StructuredStreamingConnector is a new connector added since the version 0.4.3. It brings the Spark Structured Streaming API together with the Connector API. It allows users to manipulate streaming data like any other static connectors.
Here is an implementation of the word count program from the Spark structured streaming documentation:
// Configuration
val input = Map(
"storage" -> "STRUCTURED_STREAMING",
"format" -> "socket",
"host" -> "localhost",
"port" -> "9999"
)
val output = Map(
"storage" -> "STRUCTURED_STREAMING",
"outputMode" -> "complete",
"format" -> "console"
)
val spark = SparkSession
.builder
.appName("StructuredNetworkWordCount")
.master("local")
.getOrCreate()
import spark.implicits._
val inputConnector = new ConnectorBuilder(Conf.fromMap(input)).getOrCreate()

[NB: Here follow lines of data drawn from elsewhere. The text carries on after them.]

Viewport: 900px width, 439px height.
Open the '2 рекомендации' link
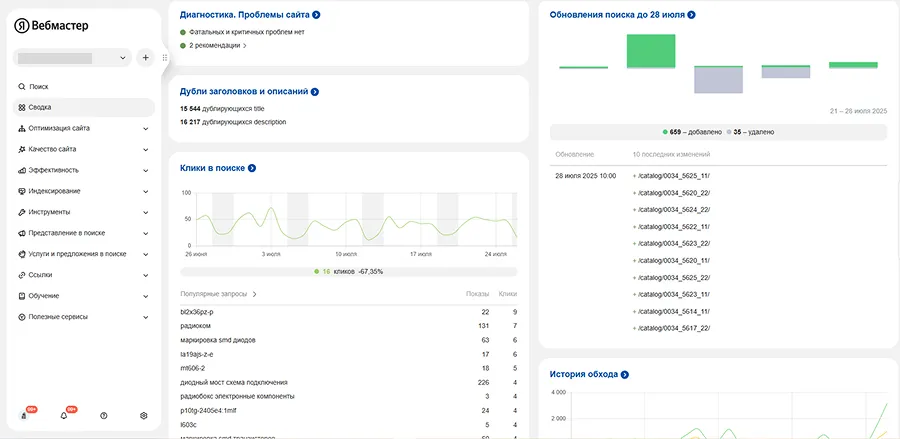[214, 45]
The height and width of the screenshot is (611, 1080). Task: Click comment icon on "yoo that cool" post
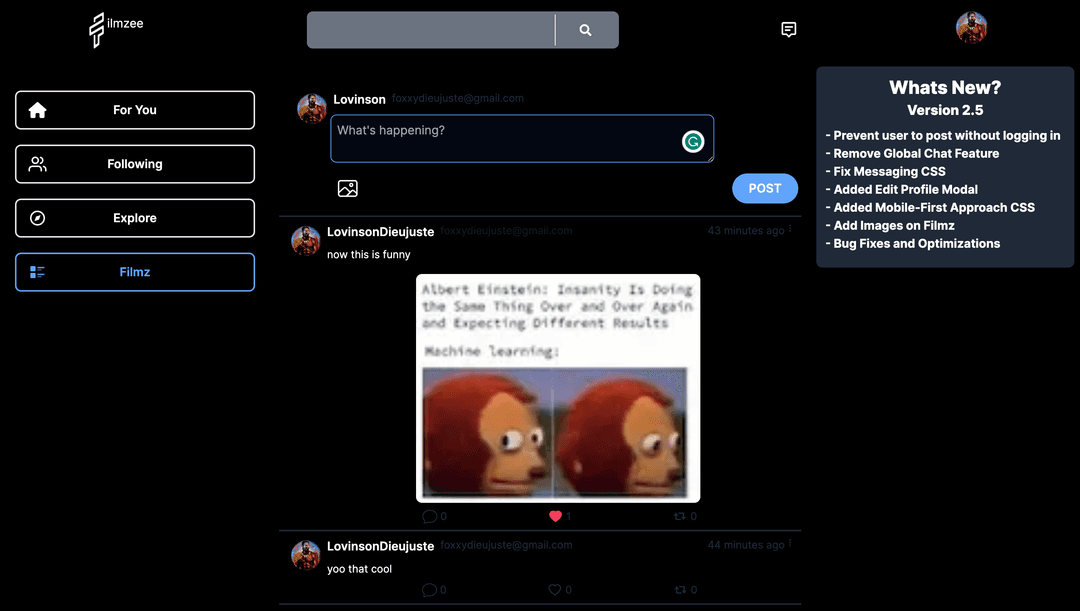tap(430, 590)
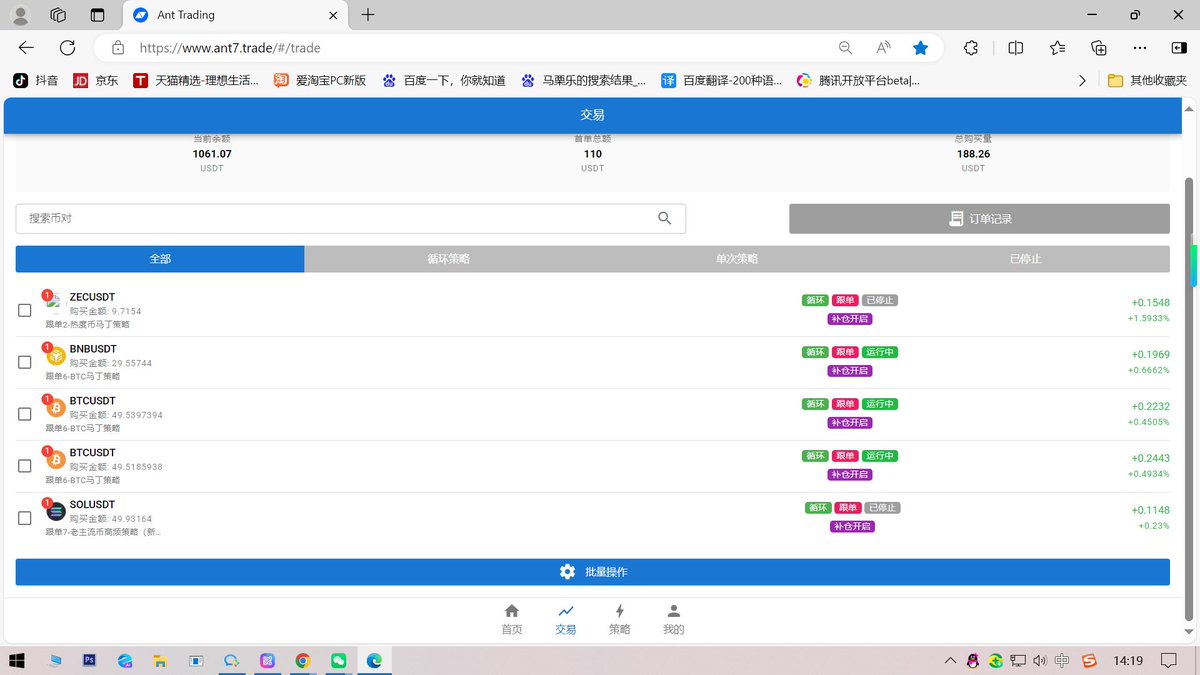Viewport: 1200px width, 675px height.
Task: Switch to the 循环策略 filter tab
Action: 448,259
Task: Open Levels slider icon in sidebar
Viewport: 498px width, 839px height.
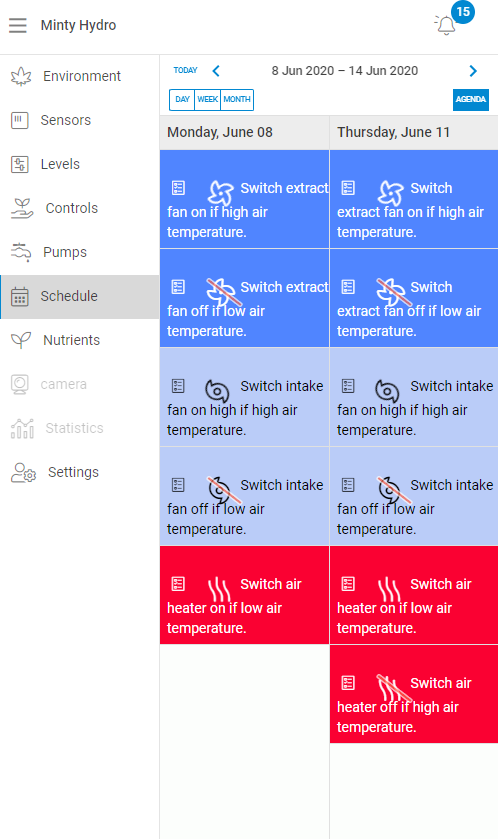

val outputConnector = new ConnectorBuilder(Conf.fromMap(output)).getOrCreate().asInstanceOf[StructuredStreamingConnector]
// read lines
val lines = inputConnector.read()
// Split the lines into words
val words = lines.as[String].flatMap(_.split(" "))
// Generate running word count
val wordCounts = words.groupBy("value").count()
// Show the output
outputConnector.write(wordCounts)
outputConnector.awaitTermination()